We all know that we don’t pat the back of a colleague in Korea to thank them for a “job well done”. Or eat with your left hand in India, or sip vodka in Russia. In many countries, these actions are harmless. But in others, they can give a wrong impression or cause offense.
In fact, whatever culture you’re from, it’s likely that you routinely do something that could cause offense somewhere else in the world. So here is:
A primer on how to avoid mistakes in Madagascar
Everyday life in Madagascar is regulated by numerous fady (taboos) which vary from one region to another. They can forbid foods (pork, lemur, turtle… ), wearing clothes of a particular color, bathing in a river or a lake. Observance of “Fady” is mostly limited to rural areas, as tourists will most likely not run into this problem if they stay in the main towns. However, there are Fady’s in places such as Antananarivo but most Vazaha are exempt. Fady are attributed to ancestors, to whom Malagasy adopt a respectful attitude whatever their religion. It is safest to respect these prohibitions and not violate them, even if you feel they don’t make sense.

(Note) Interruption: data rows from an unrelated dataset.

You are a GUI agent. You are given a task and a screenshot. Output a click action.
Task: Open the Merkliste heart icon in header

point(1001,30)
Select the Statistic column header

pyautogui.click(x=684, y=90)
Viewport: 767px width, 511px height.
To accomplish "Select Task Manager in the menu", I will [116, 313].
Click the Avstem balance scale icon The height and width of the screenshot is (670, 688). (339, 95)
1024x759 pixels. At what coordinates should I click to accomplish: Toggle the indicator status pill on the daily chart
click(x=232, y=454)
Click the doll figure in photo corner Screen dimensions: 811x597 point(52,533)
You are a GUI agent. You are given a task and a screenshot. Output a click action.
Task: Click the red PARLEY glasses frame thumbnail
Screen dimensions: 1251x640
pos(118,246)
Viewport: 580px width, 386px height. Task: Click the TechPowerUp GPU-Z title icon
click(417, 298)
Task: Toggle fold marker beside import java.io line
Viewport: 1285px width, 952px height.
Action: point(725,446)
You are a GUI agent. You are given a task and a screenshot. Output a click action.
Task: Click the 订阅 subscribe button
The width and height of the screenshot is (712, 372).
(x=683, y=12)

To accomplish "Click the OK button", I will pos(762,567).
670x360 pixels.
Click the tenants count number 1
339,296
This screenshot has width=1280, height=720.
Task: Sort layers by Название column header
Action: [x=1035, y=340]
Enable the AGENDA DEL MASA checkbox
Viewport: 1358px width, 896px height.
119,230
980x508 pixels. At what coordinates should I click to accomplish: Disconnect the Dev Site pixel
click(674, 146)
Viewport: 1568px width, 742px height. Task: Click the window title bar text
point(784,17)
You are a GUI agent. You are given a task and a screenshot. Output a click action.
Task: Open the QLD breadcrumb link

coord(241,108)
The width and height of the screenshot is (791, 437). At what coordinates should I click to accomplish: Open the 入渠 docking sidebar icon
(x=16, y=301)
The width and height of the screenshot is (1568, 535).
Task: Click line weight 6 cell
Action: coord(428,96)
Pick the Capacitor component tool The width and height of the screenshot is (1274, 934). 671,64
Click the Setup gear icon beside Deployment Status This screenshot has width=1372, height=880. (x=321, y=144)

Inform yourself about local fady when you arrive in a new place. When addressing anyone older than you or in a position of authority (e.g. police, military, customs officials), use the word “tompoko (TOOMP-koo)” the same way you would use “Sir” or “Ma’am” in English. Respect for elders and authority figures is important in Madagascar. Do not ever take photos of a tomb without permission. Always ask permission before taking photos. Also, if you go to a remote village or hamlet it is fomba or tradition that you first meet with the head of the village if you have business in the village. Meeting this person can save you a lot of time if you have work to do there.
With this, you had the primer on key facts about Madagascar, and key facts on culture and customs. Another important part of the culture is the local food and the local drinks. Make sure you read our posts on Madagascar food and drinks:
Other tips that you’d like to share on mistakes to avoid in Madagascar? Please comment below.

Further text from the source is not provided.